ARM: KVM: switch to a dual-step HYP init code
Our HYP init code suffers from two major design issues:
- it cannot support CPU hotplug, as we tear down the idmap very early
- it cannot perform a TLB invalidation when switching from init to
runtime mappings, as pages are manipulated from PL1 exclusively
The hotplug problem mandates that we keep two sets of page tables
(boot and runtime). The TLB problem mandates that we're able to
transition from one PGD to another while in HYP, invalidating the TLBs
in the process.
To be able to do this, we need to share a page between the two page
tables. A page that will have the same VA in both configurations.
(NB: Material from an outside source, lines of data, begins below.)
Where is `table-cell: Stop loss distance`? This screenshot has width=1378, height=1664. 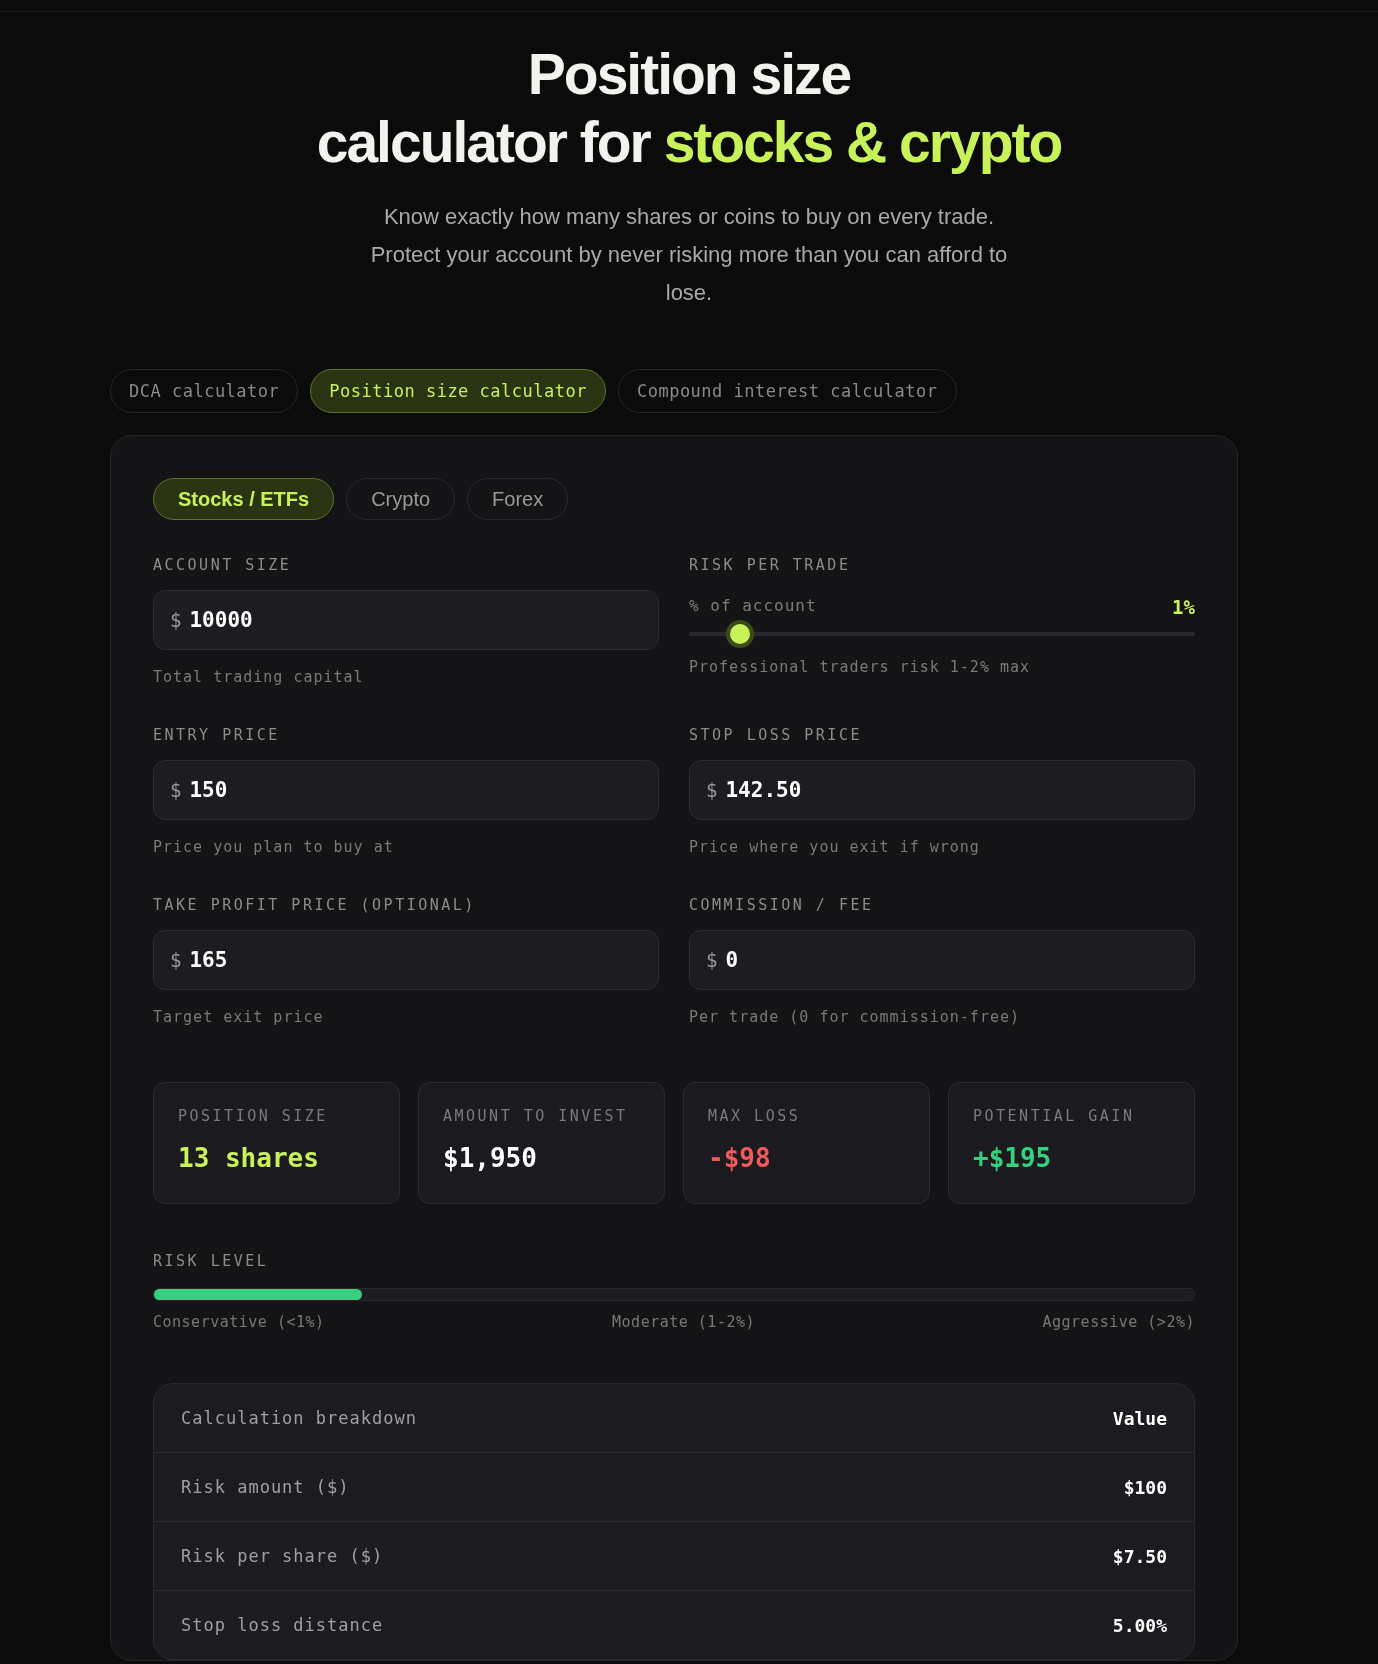
table-cell: Stop loss distance is located at coordinates (282, 1625).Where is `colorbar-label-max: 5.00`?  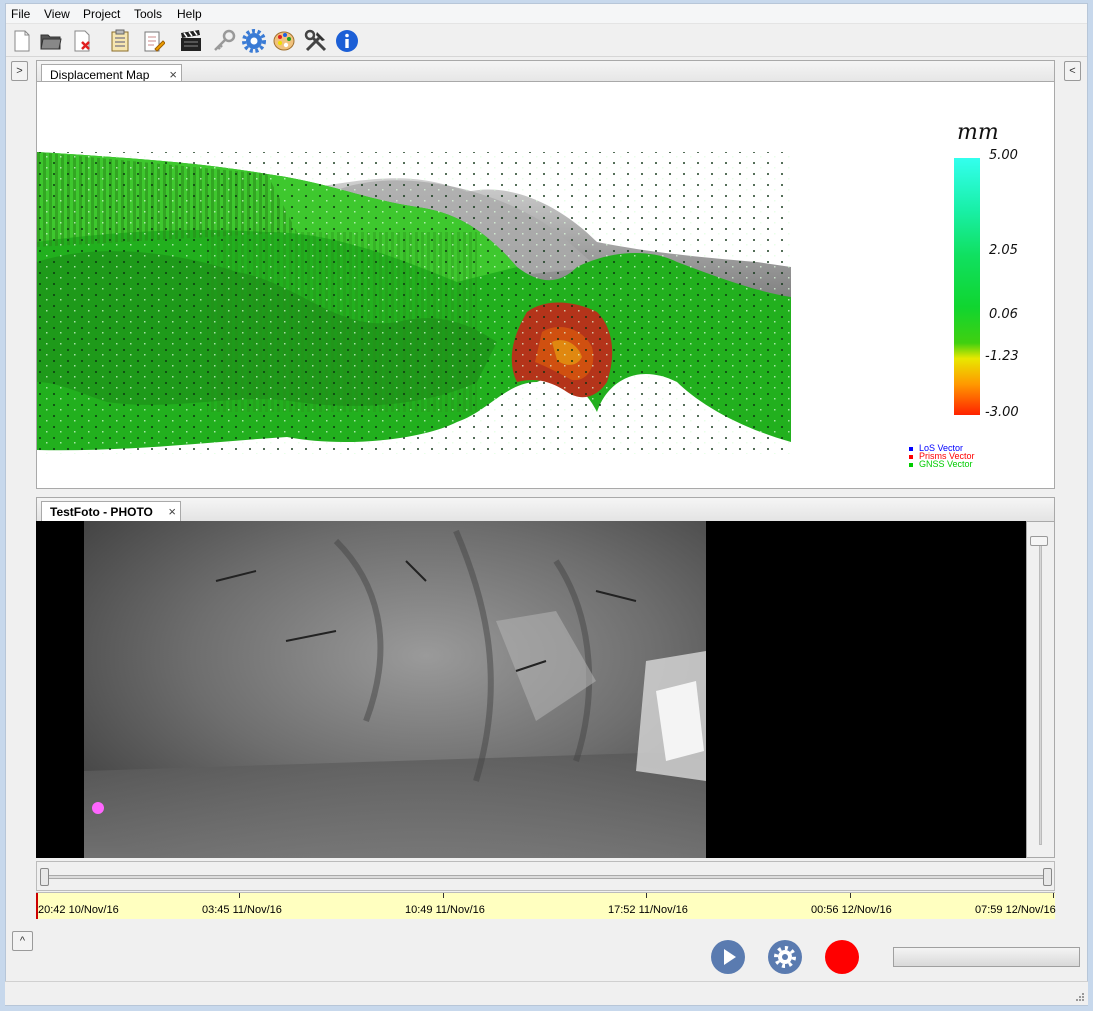 colorbar-label-max: 5.00 is located at coordinates (1004, 156).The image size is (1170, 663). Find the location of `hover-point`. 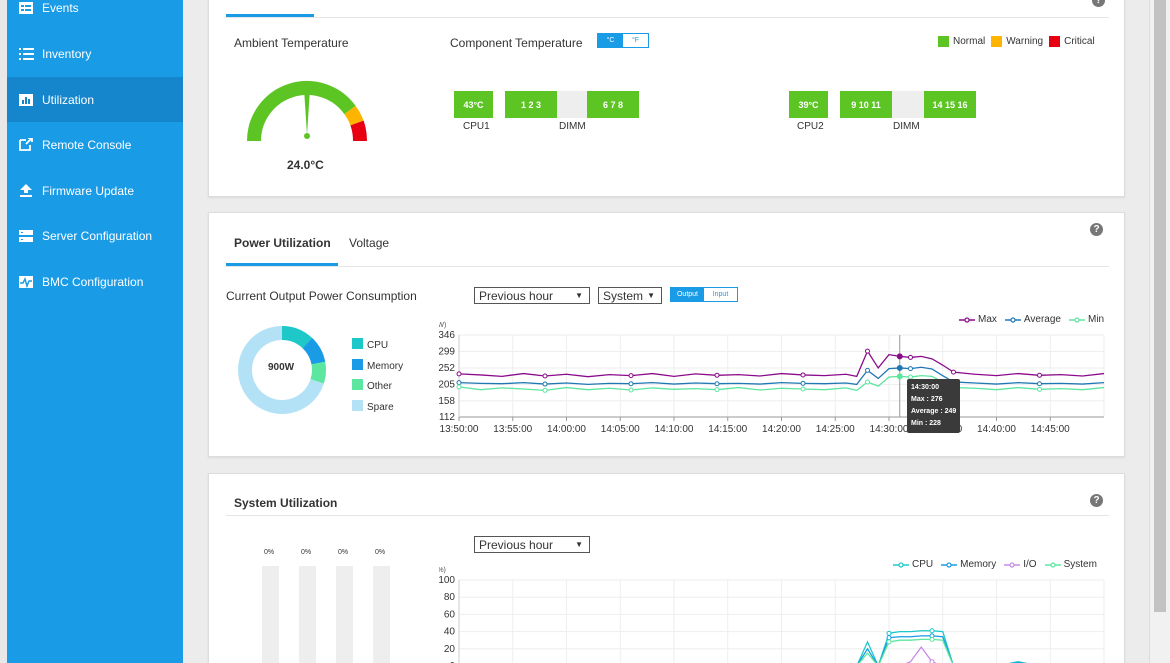

hover-point is located at coordinates (900, 368). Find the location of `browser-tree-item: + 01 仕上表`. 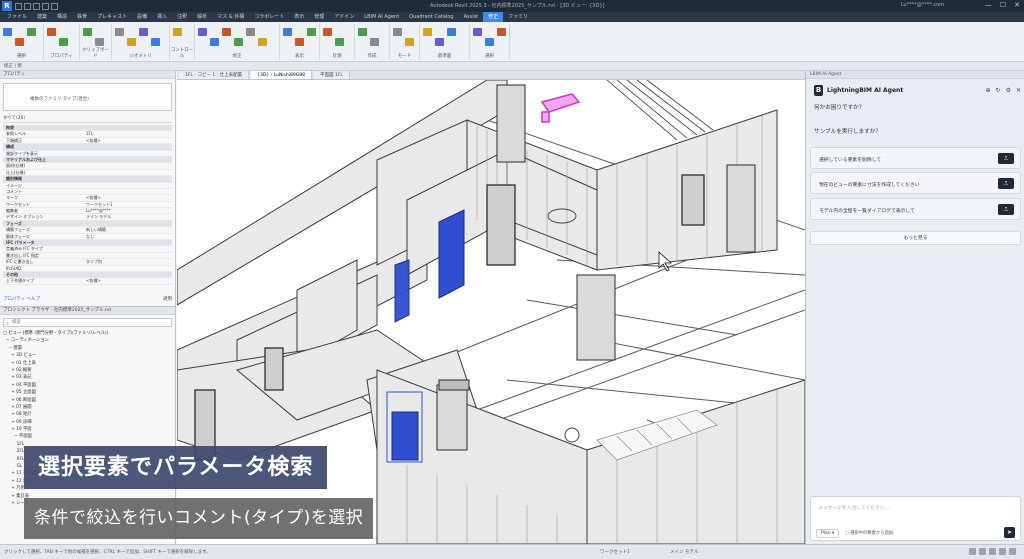

browser-tree-item: + 01 仕上表 is located at coordinates (89, 364).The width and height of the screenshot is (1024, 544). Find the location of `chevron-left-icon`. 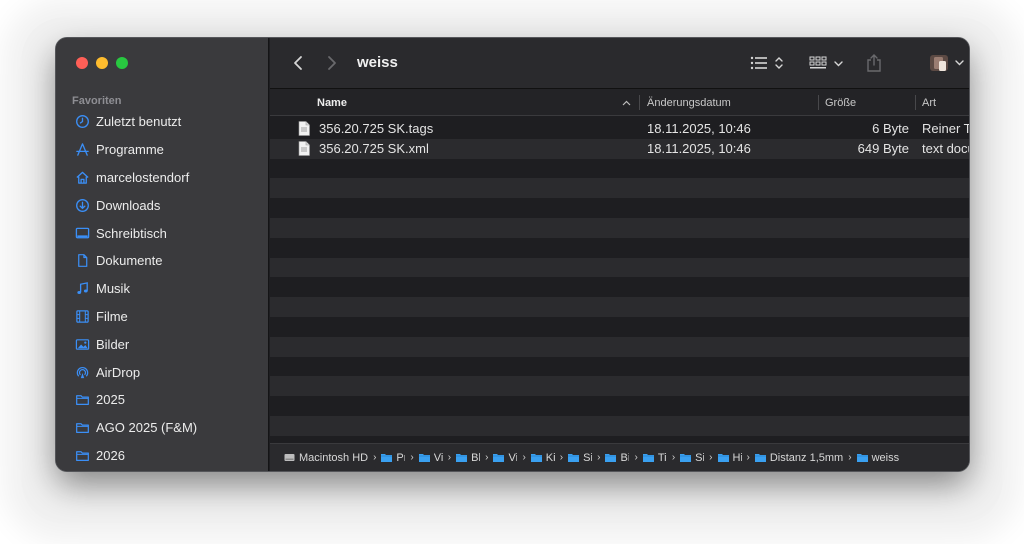

chevron-left-icon is located at coordinates (298, 63).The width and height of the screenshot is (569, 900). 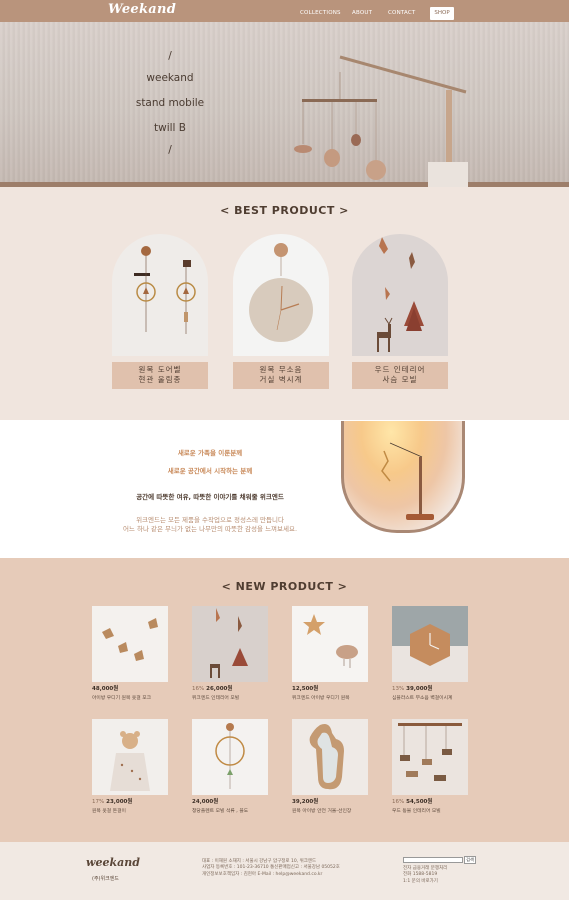 I want to click on brand-logo: Weekand, so click(x=142, y=10).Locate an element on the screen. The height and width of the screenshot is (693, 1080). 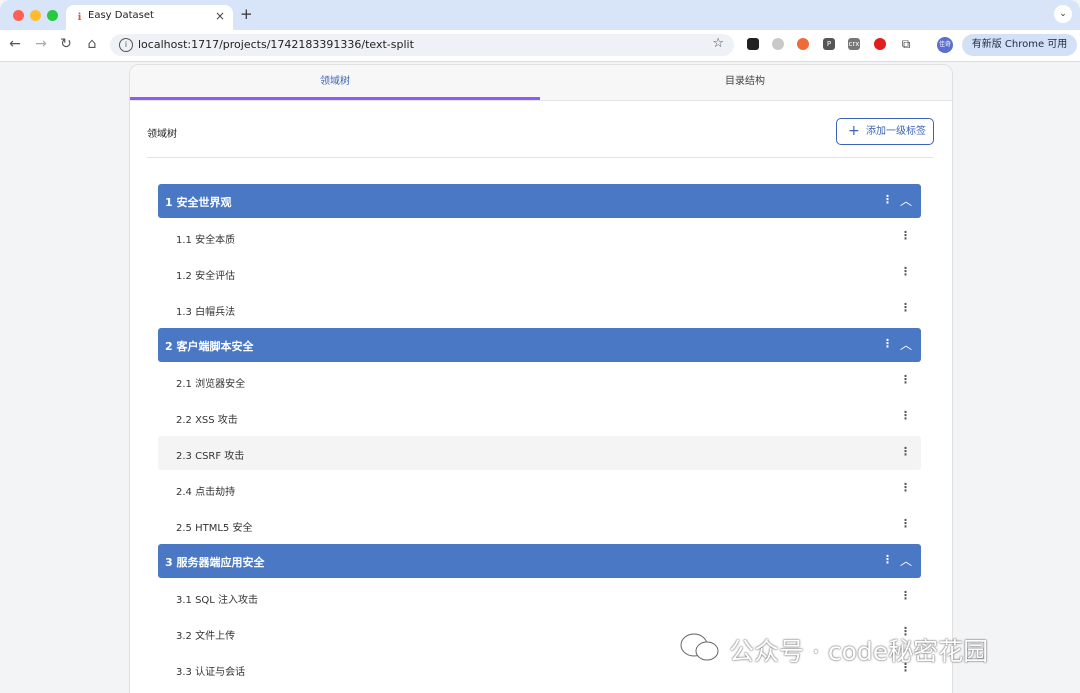
ext-gray-icon is located at coordinates (778, 44).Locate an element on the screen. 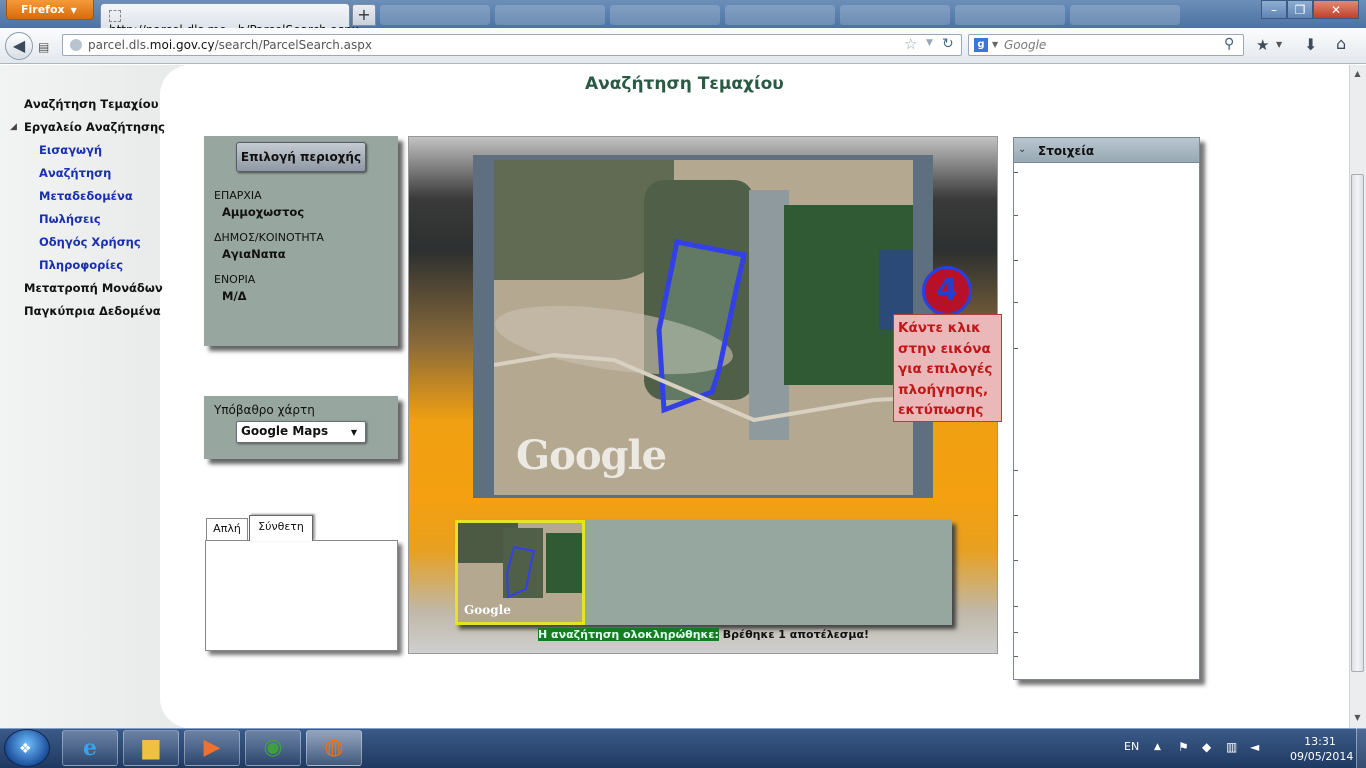 The width and height of the screenshot is (1366, 768). bookmarks-icon: ★ is located at coordinates (1262, 45).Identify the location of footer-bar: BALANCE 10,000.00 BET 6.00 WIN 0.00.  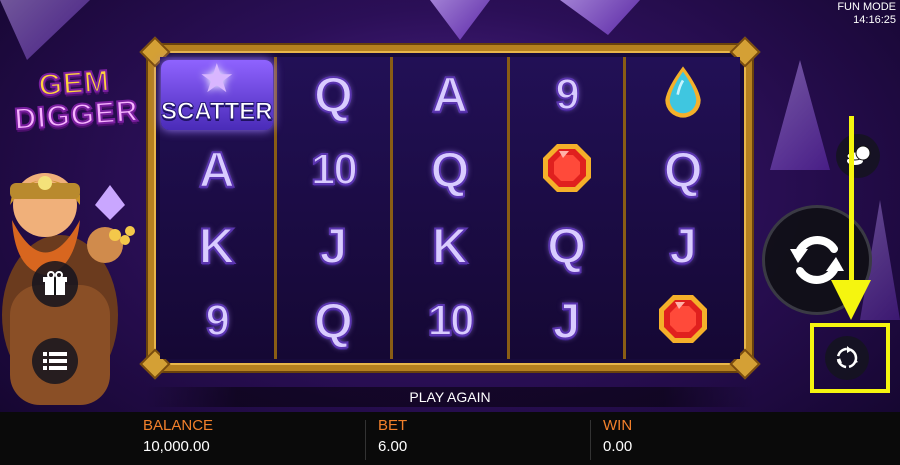
(450, 438).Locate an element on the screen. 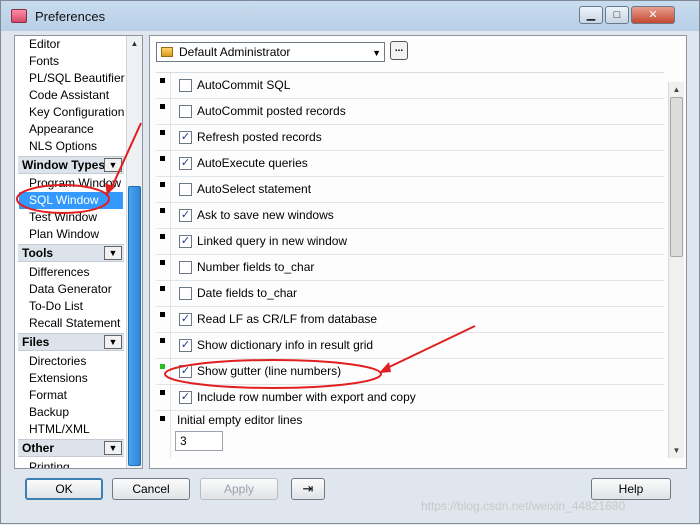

All we
need is a VA that has the following properties:
- This VA can't be used to represent a kernel mapping.
- This VA will not conflict with the physical address of the kernel text
The vectors page seems to satisfy this requirement:
- The kernel never maps anything else there
- The kernel text being copied at the beginning of the physical memory,
it is unlikely to use the last 64kB (I doubt we'll ever support KVM
on a system with something like 4MB of RAM, but patches are very
welcome).
Let's call this VA the trampoline VA.
Now, we map our init page at 3 locations:
- idmap in the boot pgd
- trampoline VA in the boot pgd
- trampoline VA in the runtime pgd
The init scenario is now the following:
- We jump in HYP with four parameters: boot HYP pgd, runtime HYP pgd,
runtime stack, runtime vectors
- Enable the MMU with the boot pgd
- Jump to a target into the trampoline page (remember, this is the same
physical page!)
- Now switch to the runtime pgd (same VA, and still the same physical
page!)
- Invalidate TLBs
- Set stack and vectors
- Profit! (or eret, if you only care about the code).
Note that we keep the boot mapping permanently (it is not strictly an
idmap anymore) to allow for CPU hotplug in later patches.